Exactly the lines from the first line of the listing through the line containing "Palettes 600x400 mm (64, 241)" should appear in the output, unchanged.

BEGIN THE INPUT

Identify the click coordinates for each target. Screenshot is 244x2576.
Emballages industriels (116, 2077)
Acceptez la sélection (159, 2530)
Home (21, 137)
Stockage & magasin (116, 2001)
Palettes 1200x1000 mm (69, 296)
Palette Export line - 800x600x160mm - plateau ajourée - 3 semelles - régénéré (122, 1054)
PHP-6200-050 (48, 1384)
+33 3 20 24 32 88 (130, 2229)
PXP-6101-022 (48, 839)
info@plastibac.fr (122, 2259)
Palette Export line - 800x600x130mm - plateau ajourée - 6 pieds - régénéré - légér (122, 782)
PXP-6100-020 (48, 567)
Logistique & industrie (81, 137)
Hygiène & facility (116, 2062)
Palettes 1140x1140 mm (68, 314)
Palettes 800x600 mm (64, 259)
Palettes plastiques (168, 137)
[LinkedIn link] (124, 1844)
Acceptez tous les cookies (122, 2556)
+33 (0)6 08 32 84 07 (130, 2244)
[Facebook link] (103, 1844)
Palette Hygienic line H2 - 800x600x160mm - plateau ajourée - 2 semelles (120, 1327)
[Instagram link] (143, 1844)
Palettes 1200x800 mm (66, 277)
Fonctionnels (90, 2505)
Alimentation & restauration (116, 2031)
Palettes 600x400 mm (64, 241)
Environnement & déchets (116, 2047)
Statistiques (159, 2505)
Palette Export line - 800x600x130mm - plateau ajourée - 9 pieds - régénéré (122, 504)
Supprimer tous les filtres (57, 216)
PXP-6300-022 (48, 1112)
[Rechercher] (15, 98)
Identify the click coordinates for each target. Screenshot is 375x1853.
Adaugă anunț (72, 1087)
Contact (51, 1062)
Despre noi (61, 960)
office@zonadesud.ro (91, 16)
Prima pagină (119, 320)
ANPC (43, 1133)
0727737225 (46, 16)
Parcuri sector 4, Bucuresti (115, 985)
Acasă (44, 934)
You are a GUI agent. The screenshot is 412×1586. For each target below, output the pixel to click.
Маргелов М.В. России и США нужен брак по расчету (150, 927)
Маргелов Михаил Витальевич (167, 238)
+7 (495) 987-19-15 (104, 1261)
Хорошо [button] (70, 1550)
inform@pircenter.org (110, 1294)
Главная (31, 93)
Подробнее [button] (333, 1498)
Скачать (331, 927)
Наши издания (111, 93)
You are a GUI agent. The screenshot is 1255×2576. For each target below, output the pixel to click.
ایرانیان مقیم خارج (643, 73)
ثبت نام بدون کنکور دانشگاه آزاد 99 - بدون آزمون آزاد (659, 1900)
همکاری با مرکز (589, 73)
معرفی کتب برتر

END THE INPUT

# WRITTEN SOLUTION
Identify the click coordinates for each target. Screenshot is 244x2576.
Emballages industriels (116, 2077)
Acceptez la sélection (159, 2530)
Home (21, 137)
Stockage & magasin (116, 2001)
Palettes 1200x1000 mm (69, 296)
Palette Export line - 800x600x160mm - plateau ajourée - 3 semelles - régénéré (122, 1054)
PHP-6200-050 (48, 1384)
+33 3 20 24 32 88 (130, 2229)
PXP-6101-022 (48, 839)
info@plastibac.fr (122, 2259)
Palette Export line - 800x600x130mm - plateau ajourée - 6 pieds - régénéré - légér (122, 782)
PXP-6100-020 (48, 567)
Logistique & industrie (81, 137)
Hygiène & facility (116, 2062)
Palettes 1140x1140 mm (68, 314)
Palettes 800x600 mm (64, 259)
Palettes plastiques (168, 137)
[LinkedIn link] (124, 1844)
Acceptez tous les cookies (122, 2556)
+33 (0)6 08 32 84 07 (130, 2244)
[Facebook link] (103, 1844)
Palette Hygienic line H2 - 800x600x160mm - plateau ajourée - 2 semelles (120, 1327)
[Instagram link] (143, 1844)
Palettes 1200x800 mm (66, 277)
Fonctionnels (90, 2505)
Alimentation & restauration (116, 2031)
Palettes 600x400 mm (64, 241)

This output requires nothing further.